Phishing and Online Scam in China

Presented at DEF CON 19 (2011), Aug. 6, 2011, 6 p.m. (20 minutes)

Today, Ebay, Paypal and WOW are all popular targets of global phishing. However, phishing in China is different from that in other countries. The Chinese government has already placed a lot of focus on this issue, however, online scams have already gone beyond the traditional scope of phishing. For example, one of the top five phishing targets is CCTV, which is an official Chinese TV station that produces several of the most widely distributed Chinese TV channels. I will explain how hackers get money through CCTV phishing. In the first part of the presentation, I will introduce the event about massive online bank phishing attacks, which target customers of the "Bank of China" at Feb, 2011. Then, I will share information about popular scams, which try to trick people into believe they won the lottery or bought cheap tickets. Finally, I will show a case about Taobao phishing, analyze its framework and the source code behind it.

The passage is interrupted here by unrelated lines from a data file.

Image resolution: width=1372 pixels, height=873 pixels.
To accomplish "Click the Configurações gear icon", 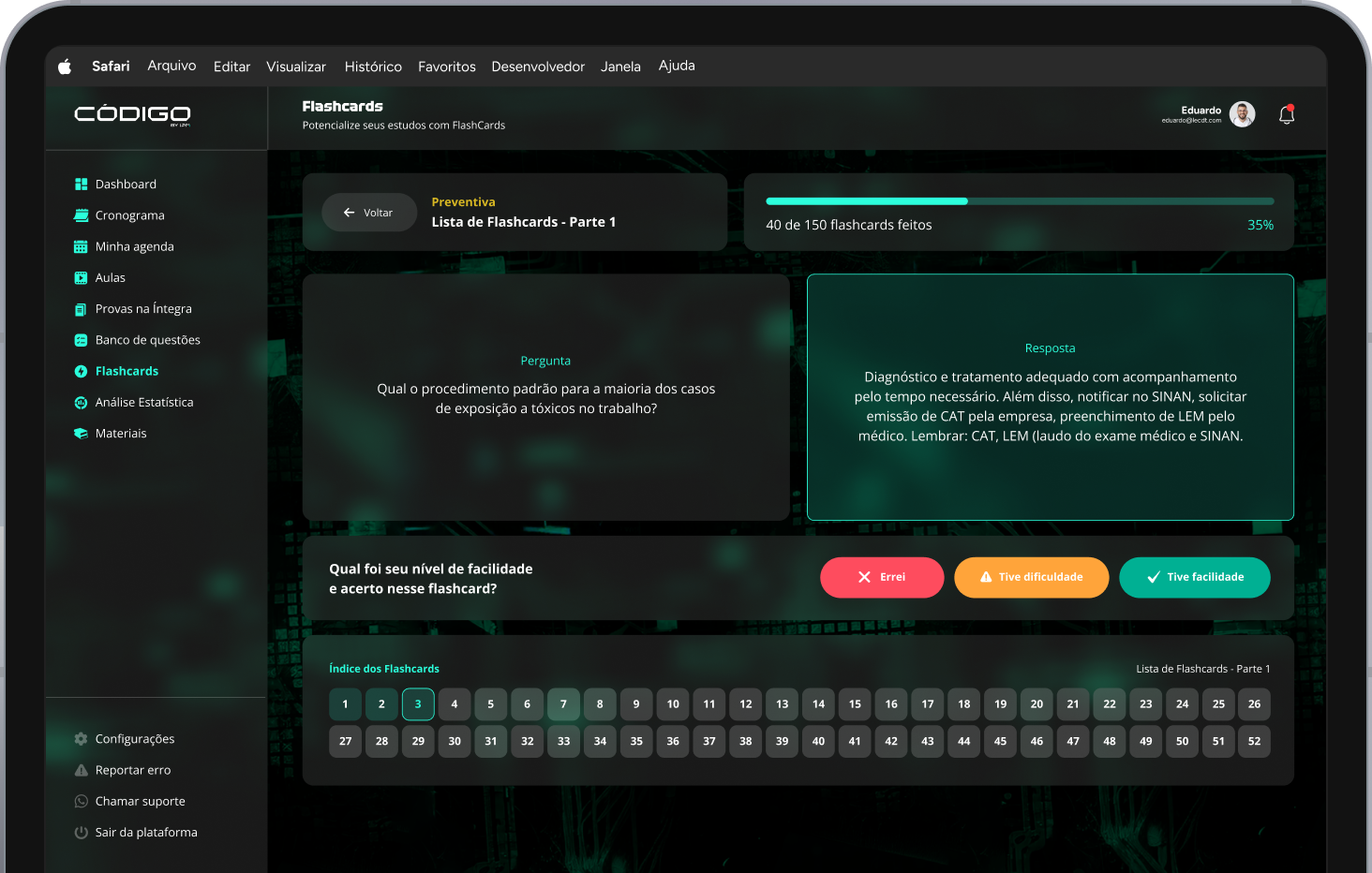I will [x=81, y=739].
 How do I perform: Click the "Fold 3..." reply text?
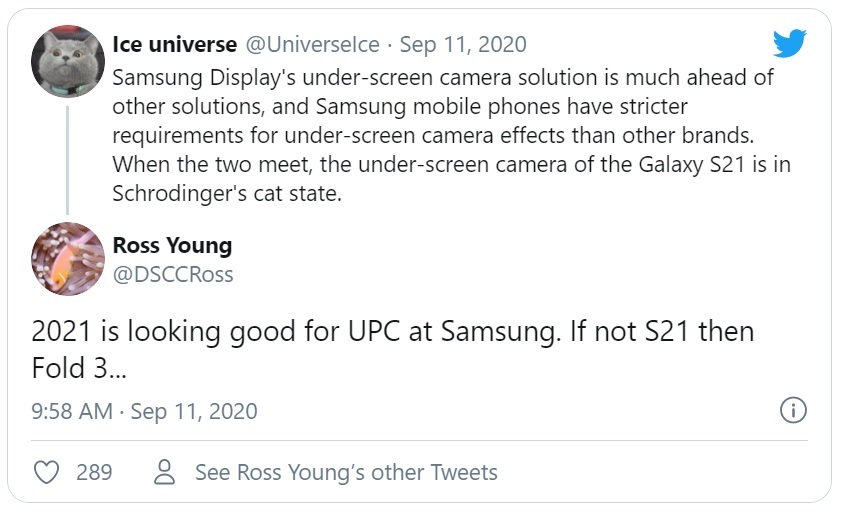pos(76,369)
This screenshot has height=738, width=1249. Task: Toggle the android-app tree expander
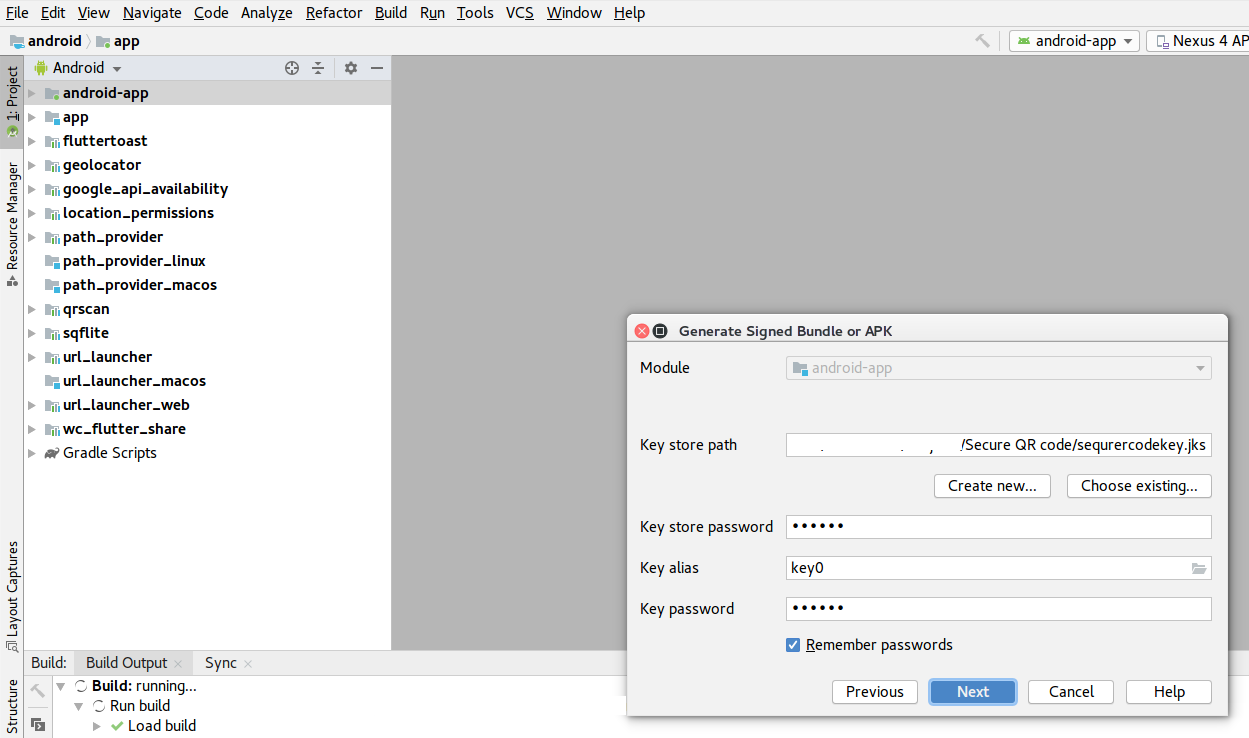pos(31,93)
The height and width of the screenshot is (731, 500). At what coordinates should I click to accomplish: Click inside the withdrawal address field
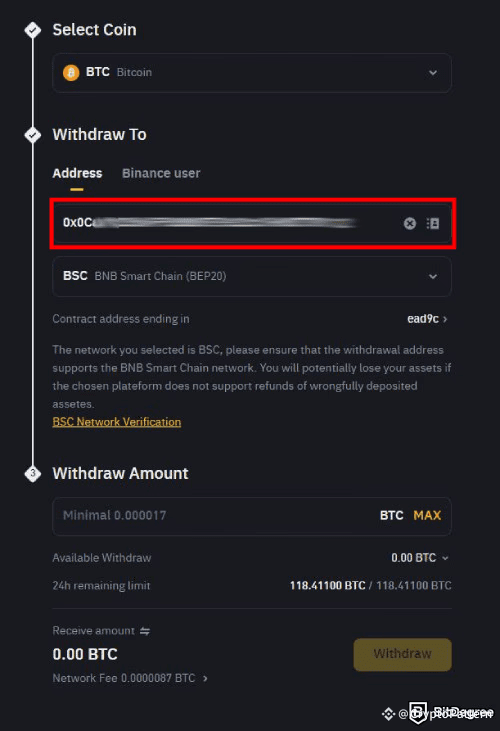point(228,223)
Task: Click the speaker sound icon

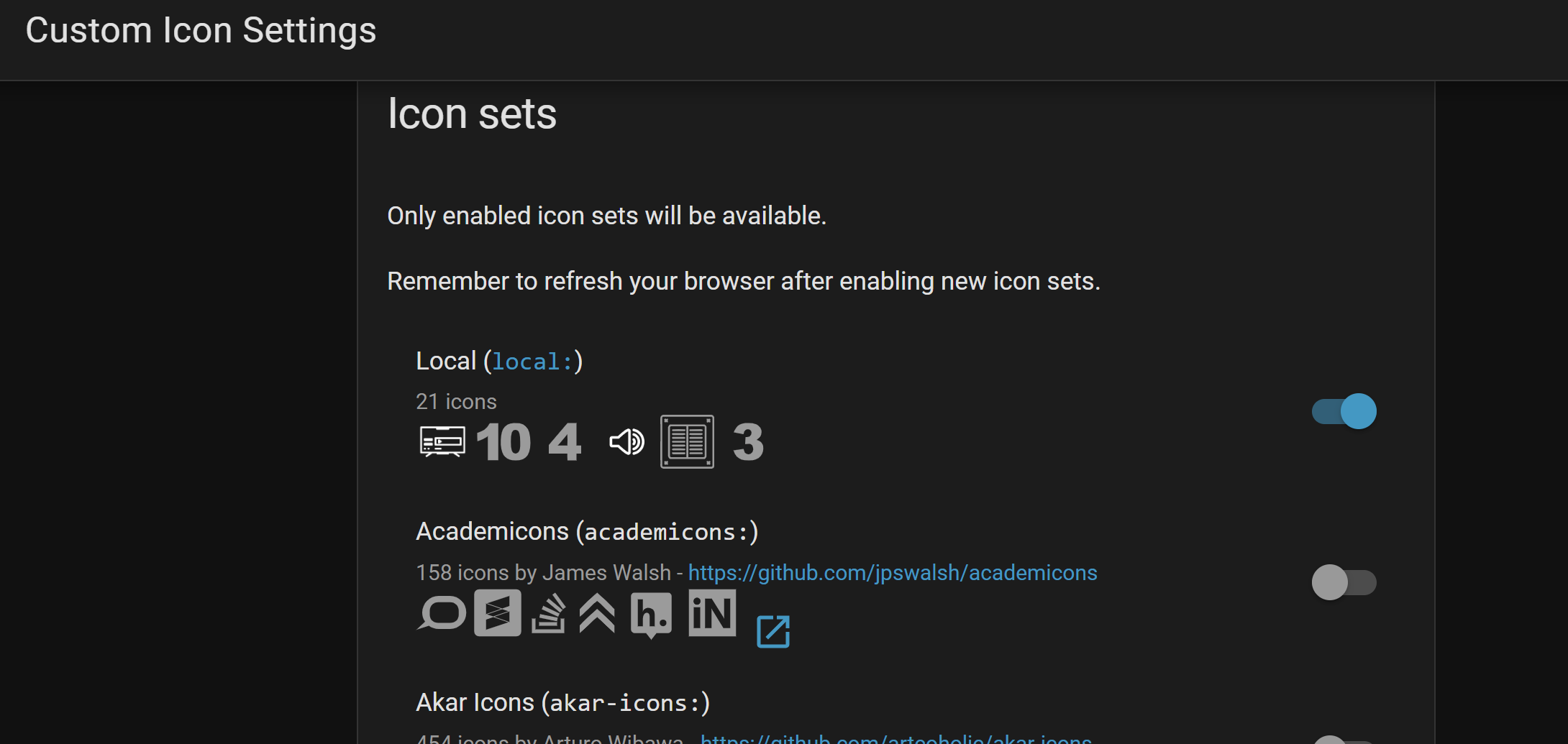Action: click(626, 442)
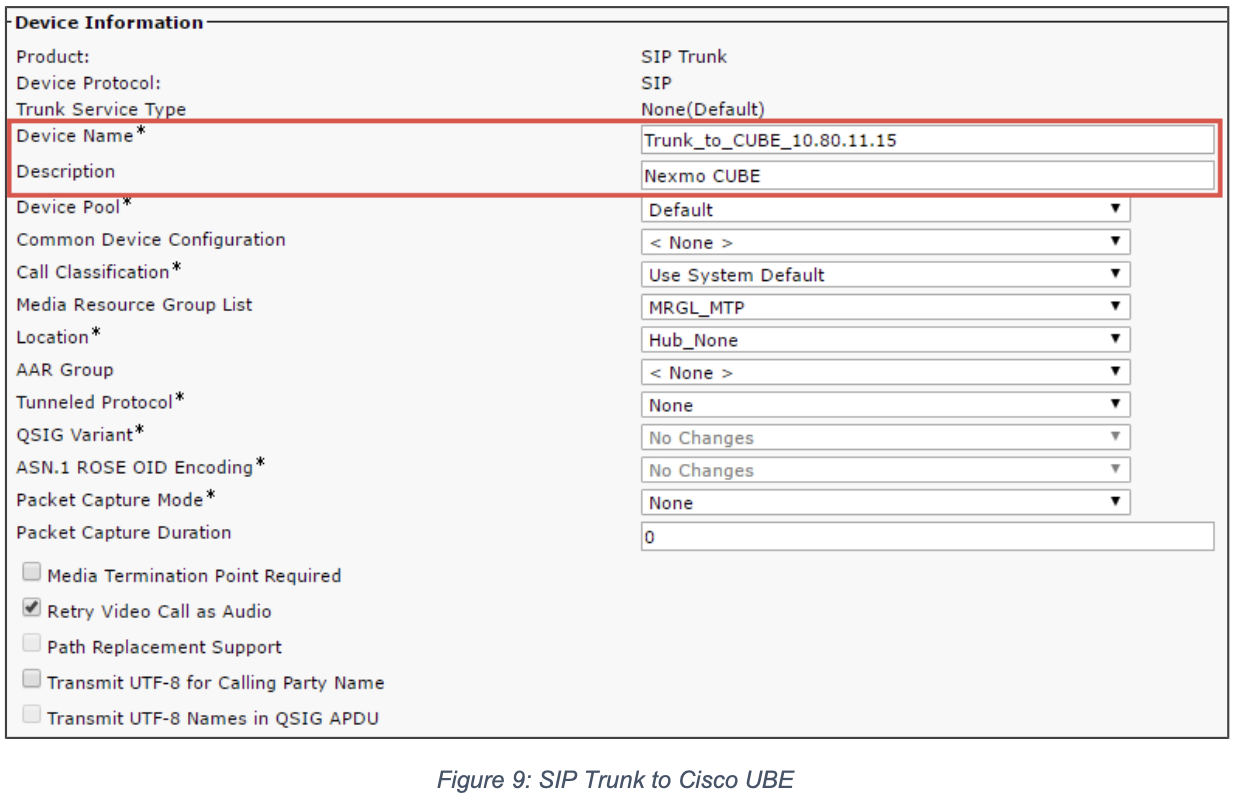This screenshot has height=800, width=1236.
Task: Open the Device Pool dropdown
Action: coord(884,209)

  • Joey Zhu - Staff Engineer, Trend Micro Inc.
    Joey Zhu is a staff engineer at Trend Micro Inc. He joined Trend Micro's CoreTech team in 2005. He is highly experienced on threat knowledge and developed the sandbox for TrendLab when working as an expert at PH in 2007. Since 2008, he has been the leader of the ScriptAnalyzer project, which is analyzing HTML/Script to clean up web threats for browsers. Now he is also focusing on anti-phishing solutions.